“Prayer is not asking. Prayer is putting oneself in the hands of God,
at His disposition, and listening to His voice in the depth of our hearts.”
Mother Teresa
(the ‘I couldn’t wait’ poundcake / Julie Cook / 2017)
I suppose I could be living in Alaska and I would still feel this
impending sense of dread.
For you see, this is just how deeply I care and feel for this land I call home…
Whenever there is some sort of calamity approaching this great country, I fret.
Much like a mother hen over her chicks.
It doesn’t matter if its raging fires in the west, drought in the southwest,
blizzards in the north and northeast, earthquakes in the heartland, or floods,
tornadoes and hurricanes in the South…
I feel an almost overwhelming sense of foreboding that is hard to shake.
I think it has a lot to do with me being a doer and or a fixer…
as in I need to be in action doing and fixing.

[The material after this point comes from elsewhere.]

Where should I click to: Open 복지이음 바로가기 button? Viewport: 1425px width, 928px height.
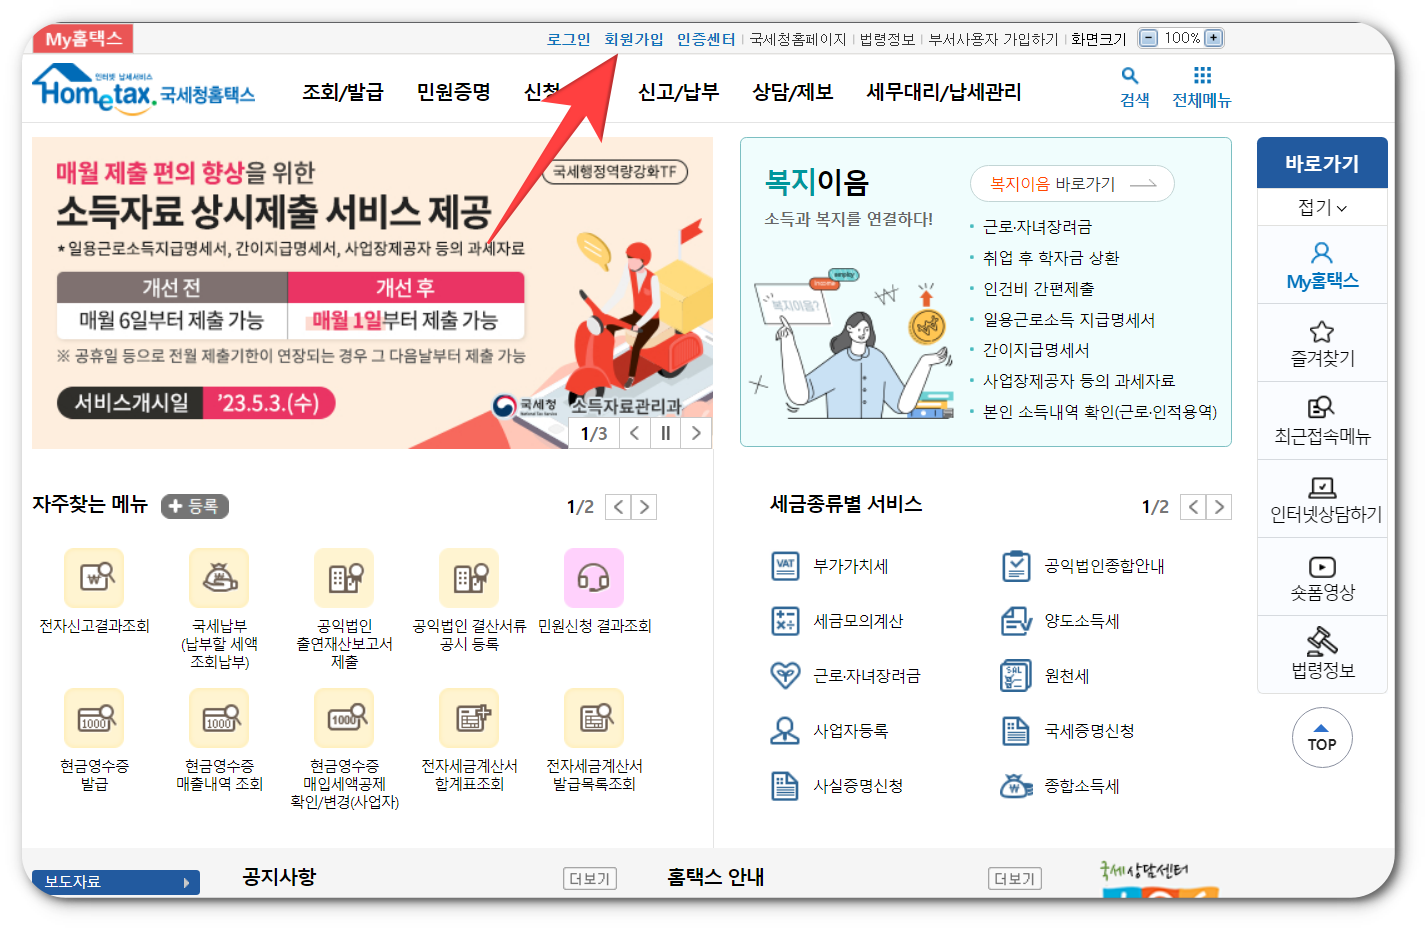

For it is in such cases, cases where I am relegated to simply sitting, watching
and waiting, that I feel most helpless.
How can I help, fix or alleviate that which I can only watch?
I can’t.
And such is the nature of natural disasters and disease…
we most often have to sit, watch and wait.

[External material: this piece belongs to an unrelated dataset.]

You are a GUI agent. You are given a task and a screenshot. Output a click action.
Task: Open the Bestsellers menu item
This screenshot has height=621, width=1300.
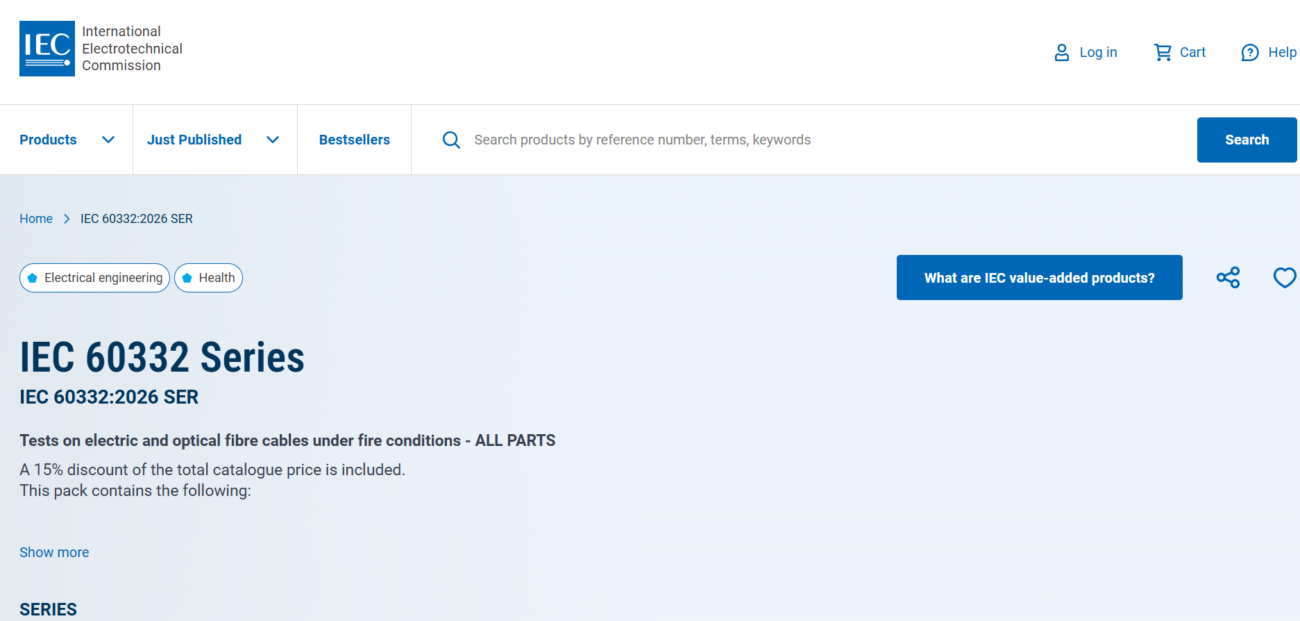coord(354,140)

So with today, as I write, being Saturday,
the sun is brightly shining in a near cloudless blue sky,
as the wind gusts pick up in both frequency and gusto….
I know Irma is drawing ever closer.
I sit and watch the reports of a massive storm inching its way closer and closer
to my sister southern state.
And I know there will be catastrophic damage.
Storms are just that way.
So as I feel a wealth of nervous energy, I’ve done what I always do when there’s
nothing to do but wait and watch.
I cook.
Today it’s what I’m calling a hurricane pound cake.
As we are being told that we will most likely have flooding, high winds and will
lose power along with the millions to our south….
there’s nothing like a fresh pound cake to munch on in the stormy dark.
So as I try to busy my hands, my thoughts and my body…I also must busy my soul.
For all we truly have in such precarious times is prayer.
To have conversation with God.
And in that conversation, we must be prepared to wait as we listen.
Much like we do in a storm…as in we wait and listen…
Yet the difference with God is that we know there is
no one greater in which to turn.
We can certainly prepare for life’s storms all we want as we tick off those items
on a checklist of what to buy, what to have ready, what to do…all just in case.
Knowing that once the dust settles, the time to really get busy will truly be underway.
Such as helping and cleaning and comforting.
Yet with all this talk of waiting and watching and praying,
I was poignantly reminded today of the very notion of depending on prayer.
This afternoon I watched the most recent postings of one of my favorite
Christian apologists.
Nabeel Qureshi.
I’ve mentioned Nabeel here before.
Nabeel is a young roaring Christian lion.
He is an ardent and outspoken Christian convert from Islam who minces no words.
He is a lecturer and author who is rooted deeply in the Word of the One True God
as He has been washed in the Blood of the Lamb.
Nabeel is also a husband and a father who is in the latter stages of aggressive
stomach cancer.
I have watched periodically Nabeel’s youtube videos chronicling his journey
with cancer.
His fight, his treatments, his testimony…
Inspirational is putting it mildly as I have marveled over his unyielding faith
in the face of so much physical suffering and emotional uncertainty.
Somehow seeing Nabeel and hearing the frustration and depression fighting their way
into his being, I continue being blessed by his ardent faith in God’s will.
And as a dear friend noted as we both lamented together over this most recent
turn of events in Nabeel’s battle…
Nabeel WILL be healed, no matter what!!
So as we gather our thoughts and prayers, readying for yet another storm to take a
swipe at this country, it’s time to get busy…
Busy in prayer…
that we may remember not only those standing in the crosshairs of a hurricane,
but that we recall those who are in the midsts of their own personal storms..
such as Nabeel and his battle with cancer.
Remembering that in the end, God’s will wins,
and in turn, guarantees that we win as well.
The righteous cry out, and the Lord hears them;
he delivers them from all their troubles.
The Lord is close to the brokenhearted
and saves those who are crushed in spirit.